From 2015-21, Truex competed in five Championship 4 races. He won the 2017 title, but three second-place finishes in that span have kept MTJ from the more rarefied air breathed by NASCAR’s greatest drivers this century.
Here are the five key moments in Truex’s time in NASCAR:
2004-05: Martin Truex Jr. goes back-to-back in the Xfinity Series
Martin Truex Jr. made the jump directly from the NASCAR K&N Pro Series to the Xfinity Series and slid into a full-time ride in 2004 with the short-lived Chance2 Motorsports founded by Dale Earnhardt Jr. and Teresa Earnhardt.
Truex won four times in an eight-span race in the first half of the season and six times overall, locking down the championship with 13 top-10 finishes in the final 14 races. The six-win formula had the same effect in 2005, making him the first back-to-back champion since Dale Jr. in 1998-99.
The stint was enough for Truex to land in the DEI No. 1 Chevy for the 2006 Cup series season. Thirteen races into his second season, Truex led the final 54 laps at Dover International Speedway to score the win over Ryan Newman.
2016: A run of 16 wins in three seasons at Furniture Row Racing
With DEI disintegrating from infighting, Martin Truex Jr. landed with Michael Waltrip’s team in 2010 and won just once in four seasons. It was an equally dysfunctional organization, and NASCAR stripped Truex of his 2013 playoff berth after determining the organization manipulated results at Richmond. His next move was to Colorado-based Furniture Row Racing.
Truex finished a career-worst 24th in points in his first year with the new team, but the driver, the No. 78 Toyota, and crew chief Cole Pearn soon proved formidable, beginning with a run to the 2015 Championship 4 and a big win at the 2016 Coca-Cola 600. Later in the year, he won the Southern 500 and then at Chicagoland and Dover in a five-race span.
It was a sign Truex had arrived, and the next two seasons proved even more productive.
2017: Martin Truex Jr. captures the big prize
Martin Truex Jr. sprinkled eight victories across the 2017 season, capped by Homestead-Miami, to add a Cup Series championship to his two Xfinity Series titles. MTJ wasn’t just sneaking in under the wire: He led at least 75 laps in seven of the eight victories. His last 10 finishes included four wins and five more showings in the top five.
In 2018, Truex scored four more wins. In a star-studded Championship 4 that also included Kevin Harvick and Kyle Busch, he finished second to Joey Logano at Homestead-Miami.
Late in the season, Truex revealed that he had signed with Joe Gibbs Racing for the 2019 season, with crew chief Cole Pearn following him to the No. 19 Toyota.
2019: MTJ starts over with Joe Gibbs Racing
Martin Truex Jr.’s first season with the new team was everything Joe Gibbs Racing could have wanted. Beginning with Richmond in mid-April, the 38-year-old Trenton, New Jersey, native won four times in eight weeks.

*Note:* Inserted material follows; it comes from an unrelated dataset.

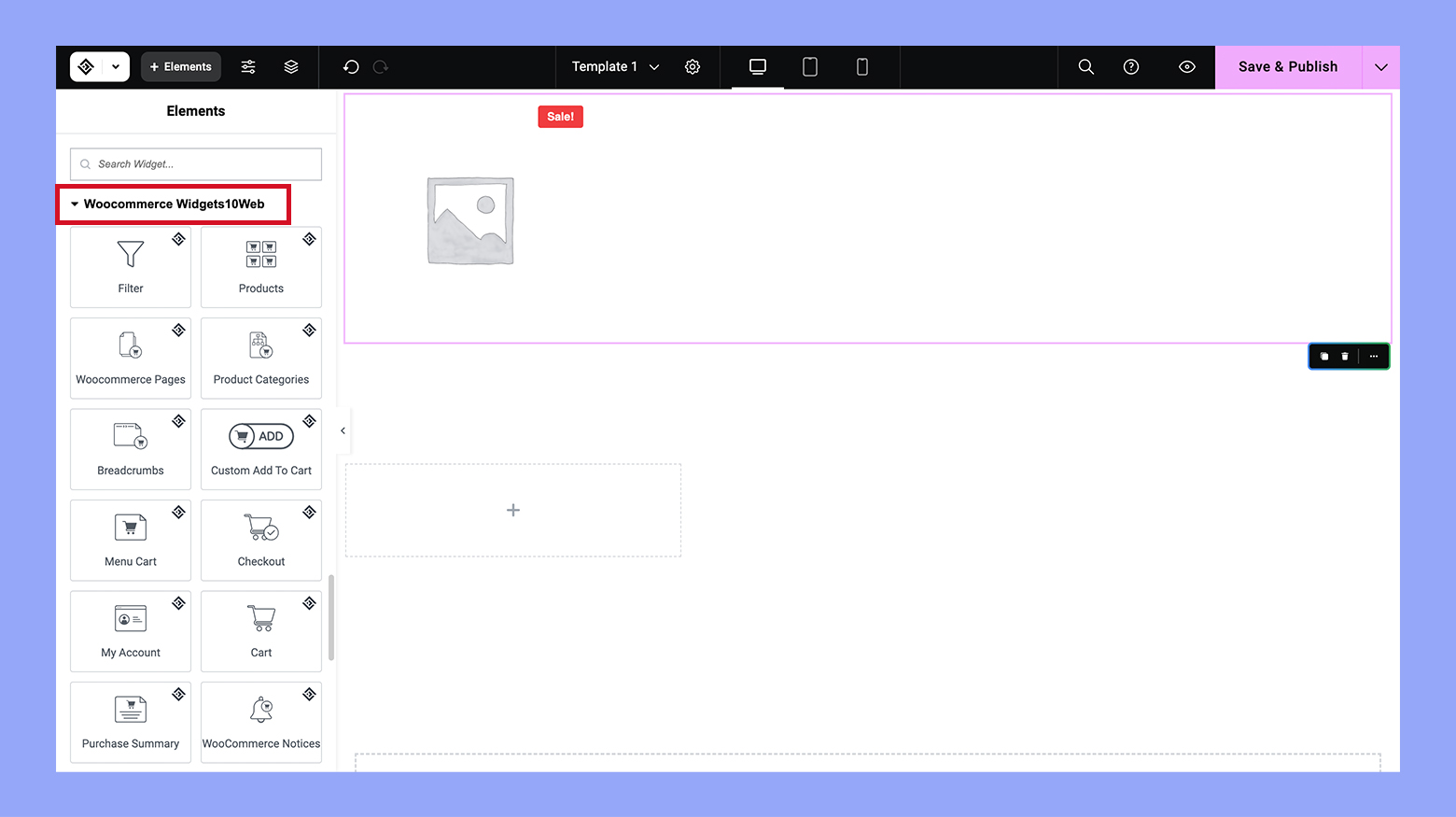Open the Preview eye icon
Image resolution: width=1456 pixels, height=817 pixels.
click(1186, 66)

When the playoffs rolled around, Truex opened with wins at Las Vegas and Richmond. Five weeks later, he won at Martinsville to punch his ticket to another Championship 4, where he placed second to teammate Kyle Busch despite leading 103 of the 267 laps.

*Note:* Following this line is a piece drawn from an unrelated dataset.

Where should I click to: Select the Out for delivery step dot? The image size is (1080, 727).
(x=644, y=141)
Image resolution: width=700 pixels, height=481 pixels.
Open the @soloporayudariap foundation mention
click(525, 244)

Truex fit right in with a veteran lineup also including Denny Hamlin and Erik Jones. The quartet drove to Victory Lane a combined 19 times in 2019, with Hamlin giving JGR a third Championship 4 competitor.
2022: A strong season but bitter disappointment
Martin Truex Jr. won five more races in 2020-21 while working with new crew chief James Small, also chalking up another Championship 4 runner-up finish, this time to Kyle Larson, in the latter.
The 2022 season was one of frustration. Truex went winless for the first time since 2014 as he and the rest of the Cup Series adjusted to the Next Gen car. However, he finished in the top five four times and lower than 24th just twice in the regular season.
The consistency generated big points, but placing fourth in the standings to Chase Elliott, Joey Logano, and Ryan Blaney bore no fruit. With the new car producing nearly unprecedented parity, there was only one playoff spot available for non-winners, and Truex finished three points behind Blaney for the opportunity to compete for the title.